*Tugas Latihan 1:*
Lembaga atau organisasi apa saja yang disebut namanya dalam berita tentang defisit neraca dagang? Sebutkan semuanya.
*Tugas Latihan 2:*
Jawablah pertanyaan berikut berdasarkan berita tentang defisit neraca dagang.
(a) Siapa peneliti IGJ yang dikutip dalam berita tersebut?
(b) Berapa defisit neraca dagang Indonesia pada April 2019 menurut BPS?
(c) Berapa defisit perdagangan migas pada Q1 2019?

##### Kutipan Dokumen #####

Jakarta (ANTARA) - Peneliti Indonesia for Global Justice (IGJ) Hafidz Arfandi mengatakan pemerintah perlu mendorong banyak insentif agar sektor industri bisa tumbuh sehingga berdampak pada naiknya kapasitas ekspor nasional.

"Tanpa itu kita akan dihadapkan pada cadangan devisa yang minim dan selalu bergantung pada faktor eksternal," kata Hafidz Arfandi saat dihubungi ANTARA, di Jakarta, Minggu.

Badan Pusat Statistik (BPS) mengumumkan bahwa pada April 2019 defisit neraca dagang Indonesia tercatat sebesar 2,5 miliar dolar AS akibat memburuknya kinerja ekspor.

Baca juga: Pelemahan ekspor dorong defisit April 2019

Hafidz menambahkan ke depan pemerintah juga perlu memperbaiki fundamental dalam struktur perekonomian nasional, terutama di sektor migas karena selama ini masih bergantung dari impor.

"Pada Q1 2019 kita defisit perdagangan migas sampai 2,7 miliar dolar AS," katanya.

##### Data yang Diberikan #####

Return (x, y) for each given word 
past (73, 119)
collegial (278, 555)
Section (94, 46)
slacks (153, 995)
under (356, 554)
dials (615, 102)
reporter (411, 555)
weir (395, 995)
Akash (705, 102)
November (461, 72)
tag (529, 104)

#####
##### Data yang Diberikan #####

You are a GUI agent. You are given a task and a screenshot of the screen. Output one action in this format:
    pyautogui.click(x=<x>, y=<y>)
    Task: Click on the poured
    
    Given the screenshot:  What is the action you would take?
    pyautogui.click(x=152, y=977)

#####

*Jawaban 1:*
- Indonesia for Global Justice (IGJ)
- ANTARA
- Badan Pusat Statistik (BPS)

*Jawaban 2:*
(a) Hafidz Arfandi
(b) 2,5 miliar dolar AS
(c) 2,7 miliar dolar AS